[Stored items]
..........

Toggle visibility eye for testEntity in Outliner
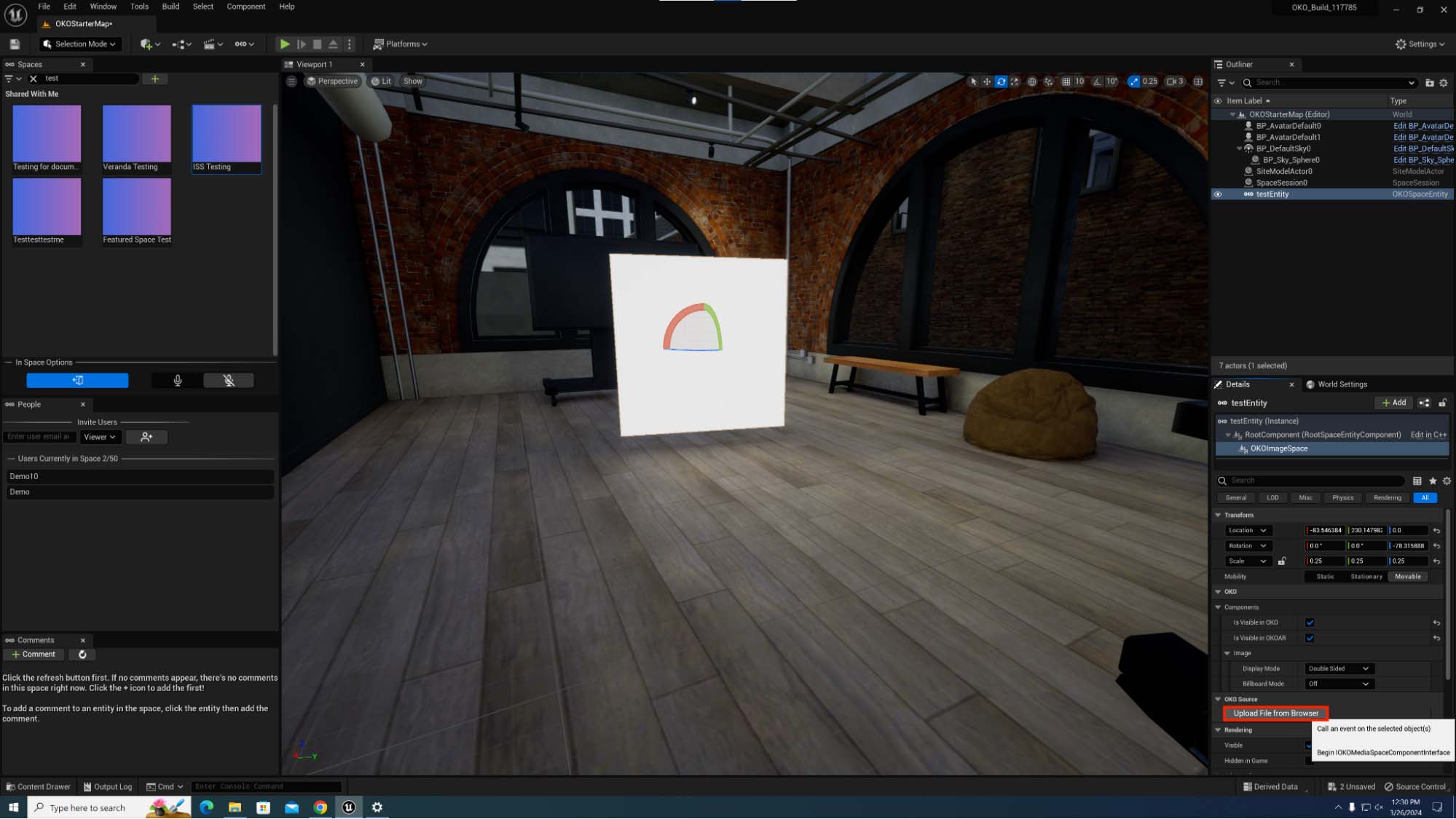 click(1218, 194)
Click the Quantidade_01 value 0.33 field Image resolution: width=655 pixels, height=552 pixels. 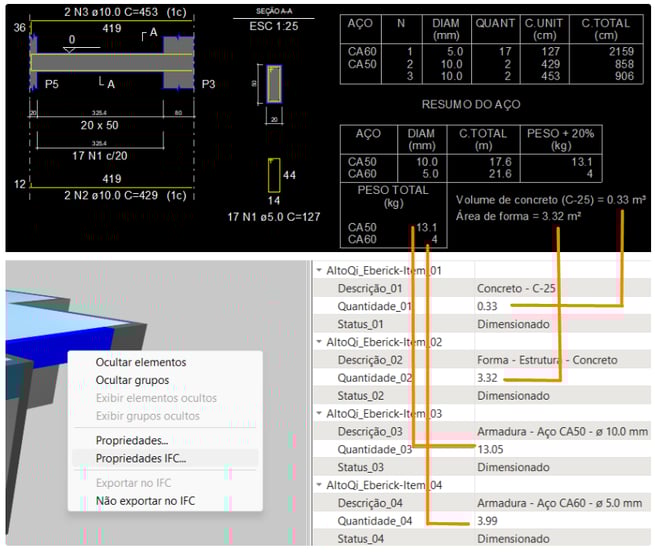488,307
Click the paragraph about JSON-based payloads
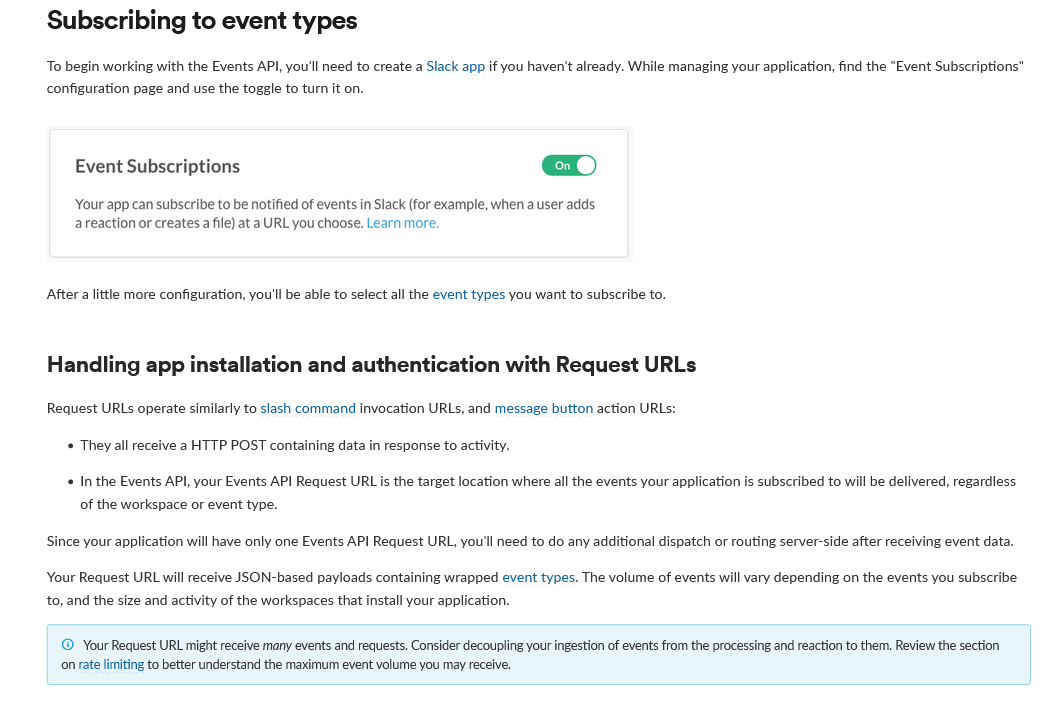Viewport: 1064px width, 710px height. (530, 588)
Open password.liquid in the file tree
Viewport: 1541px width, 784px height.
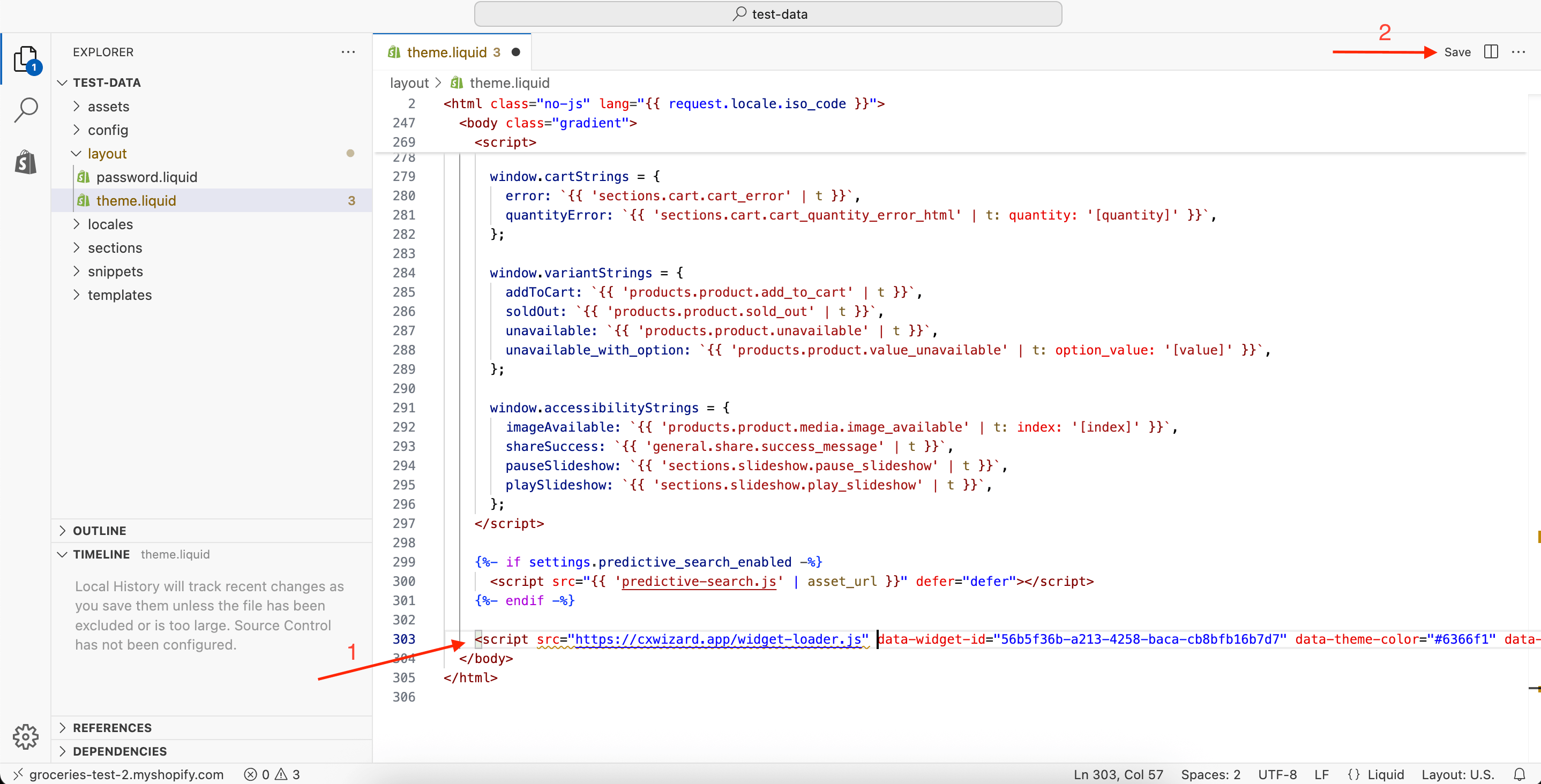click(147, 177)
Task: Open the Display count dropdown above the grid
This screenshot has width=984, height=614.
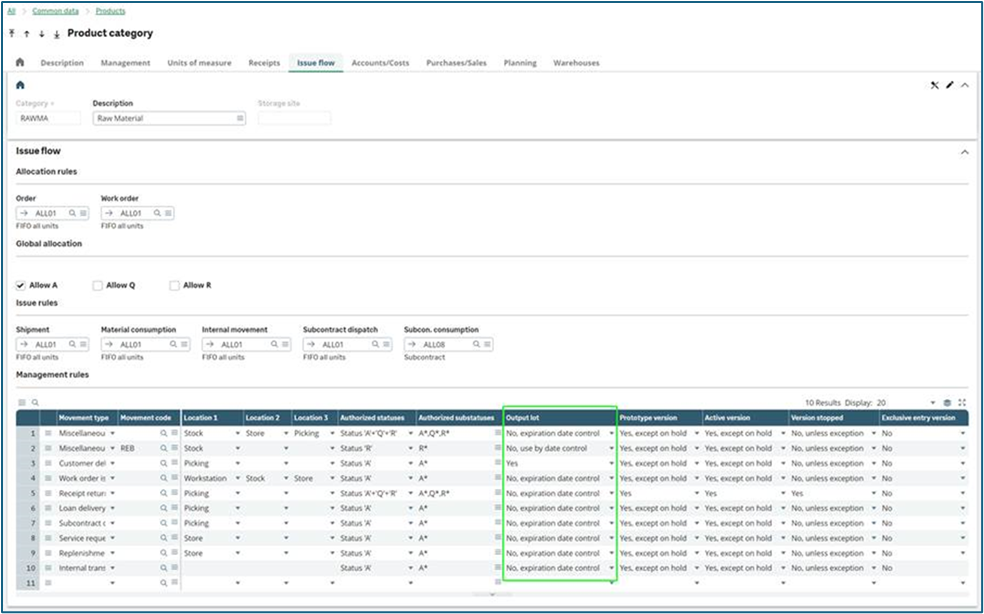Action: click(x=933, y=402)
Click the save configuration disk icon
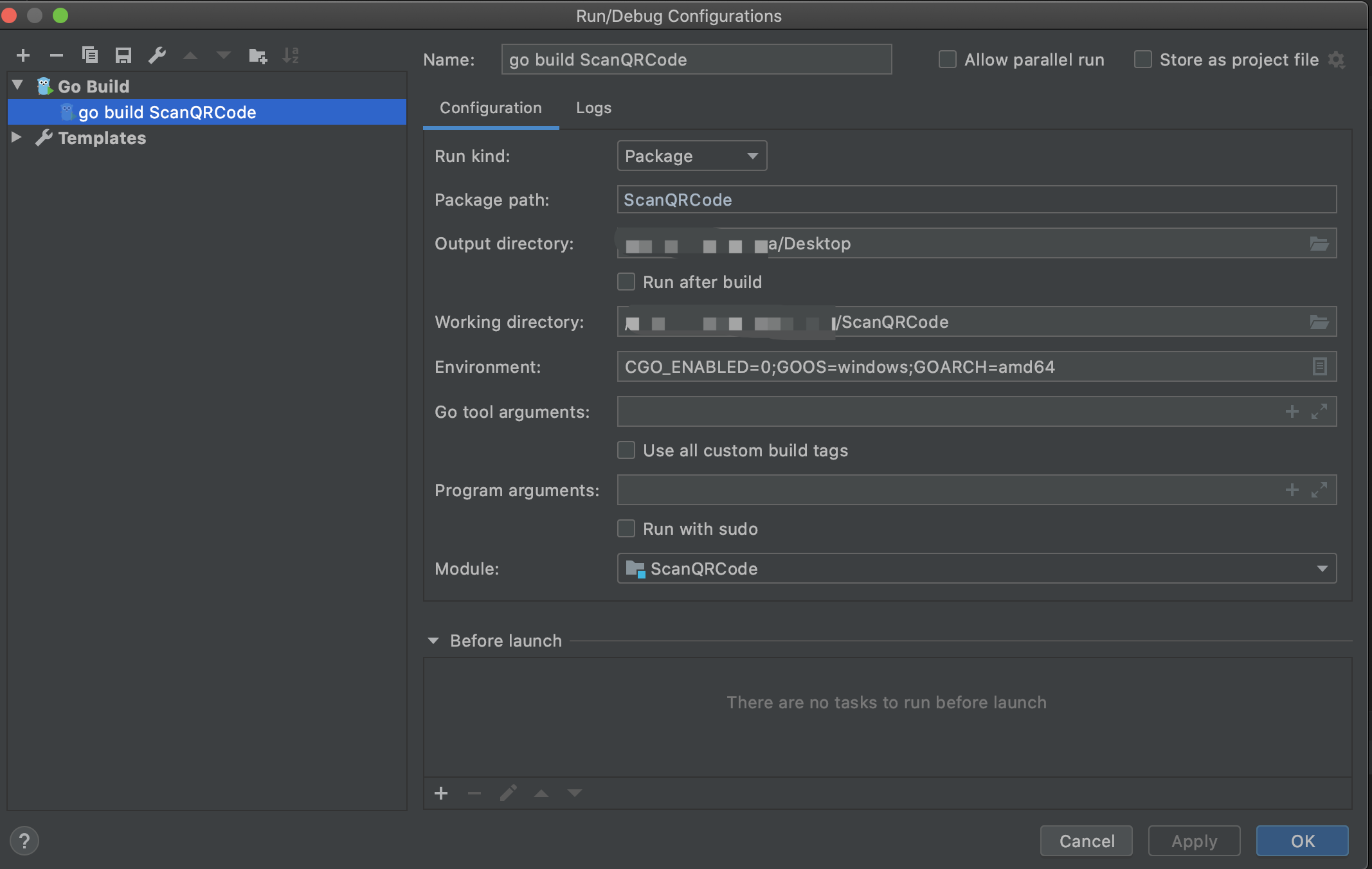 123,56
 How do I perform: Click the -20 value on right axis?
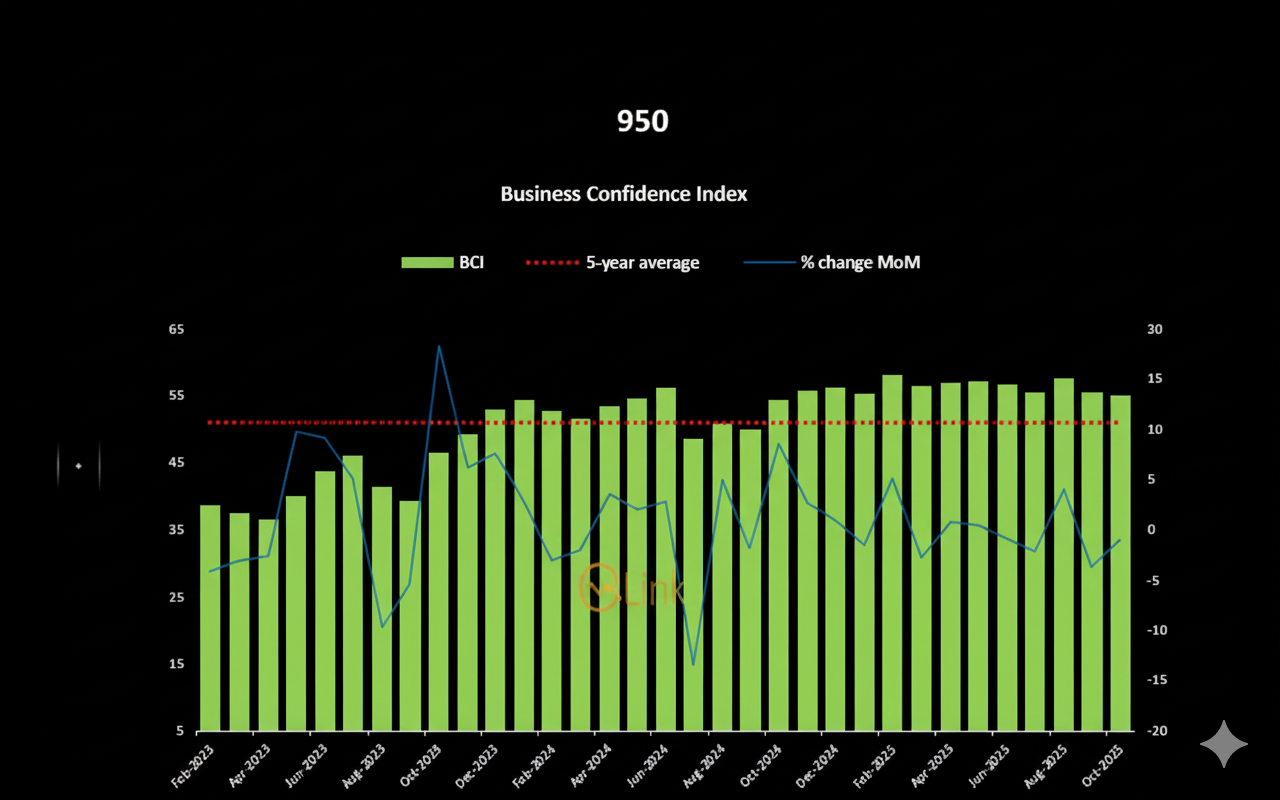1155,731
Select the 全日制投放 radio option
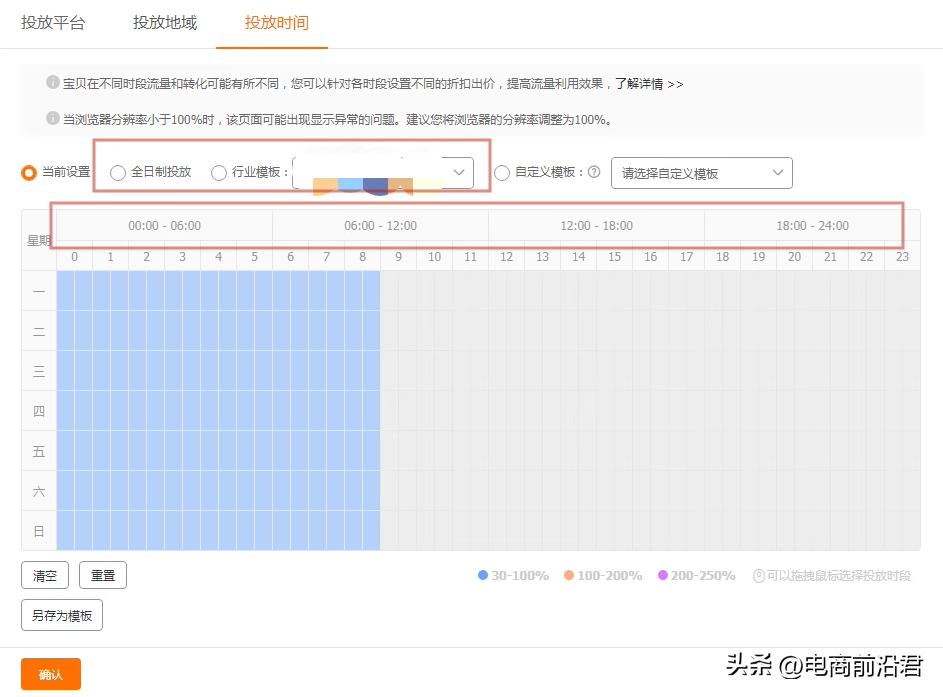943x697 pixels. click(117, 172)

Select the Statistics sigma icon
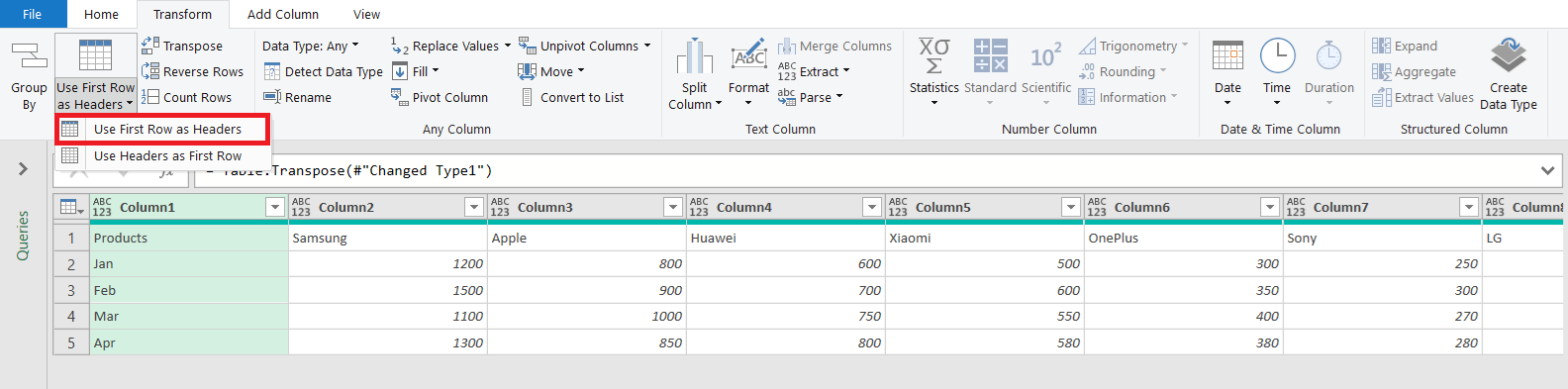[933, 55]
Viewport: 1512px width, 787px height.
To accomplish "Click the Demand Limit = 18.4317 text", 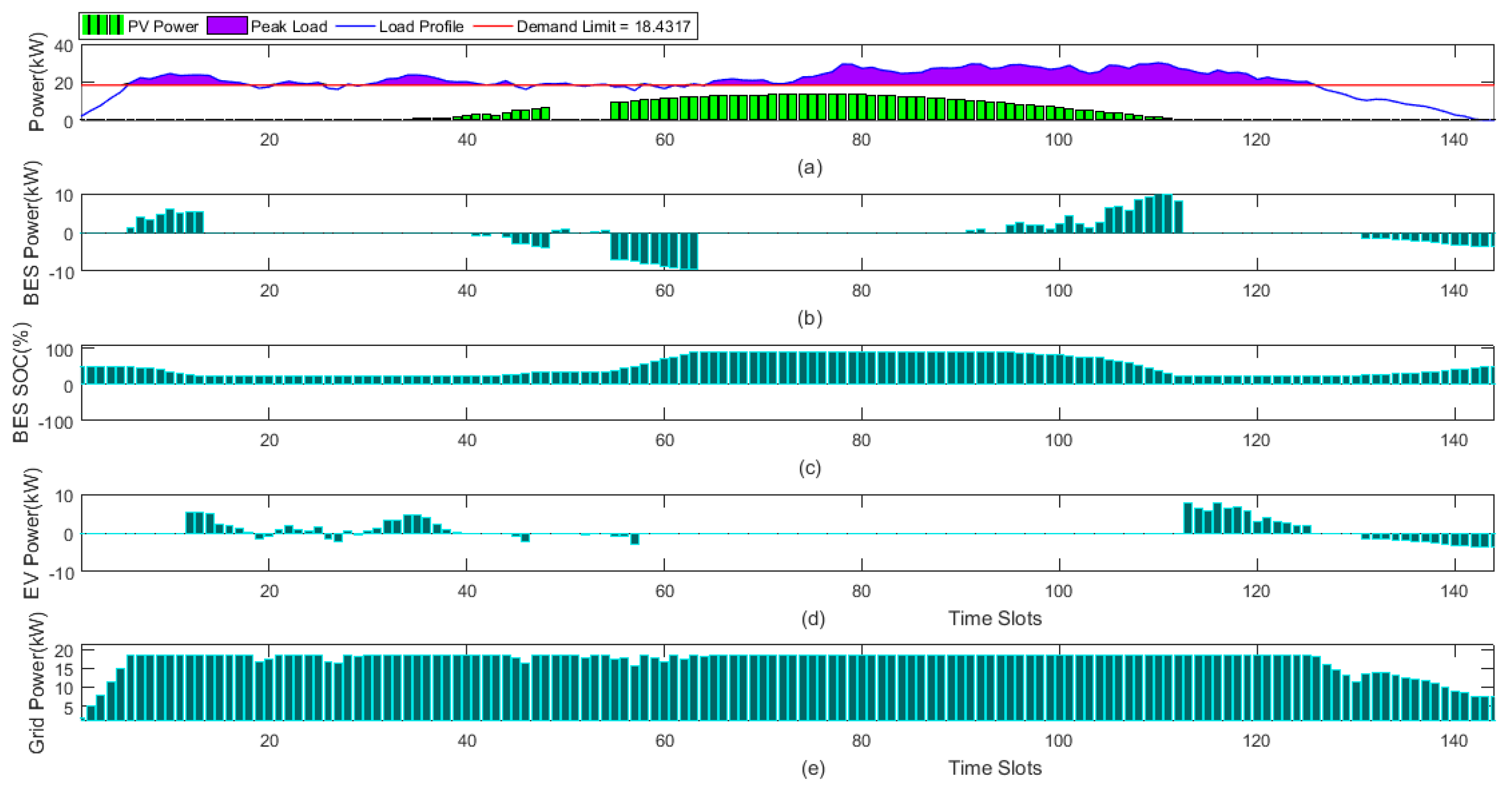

..........

*Work to be completed*. Rewrite the rows in the stretch from the line containing "Click the save configuration disk icon" through the end of the rows, changing "icon" to "button" and keeping everything else the same. Leave the pictures out of your answer.

*Exercise solution*.
Click the save configuration disk button
 123,56
 How do I perform: Click the -20 value on right axis?
1155,731
Select the 全日制投放 radio option
943x697 pixels. click(117, 172)

Select the Statistics sigma button
[933, 55]
Viewport: 1512px width, 787px height.
To accomplish "Click the Demand Limit = 18.4317 text", 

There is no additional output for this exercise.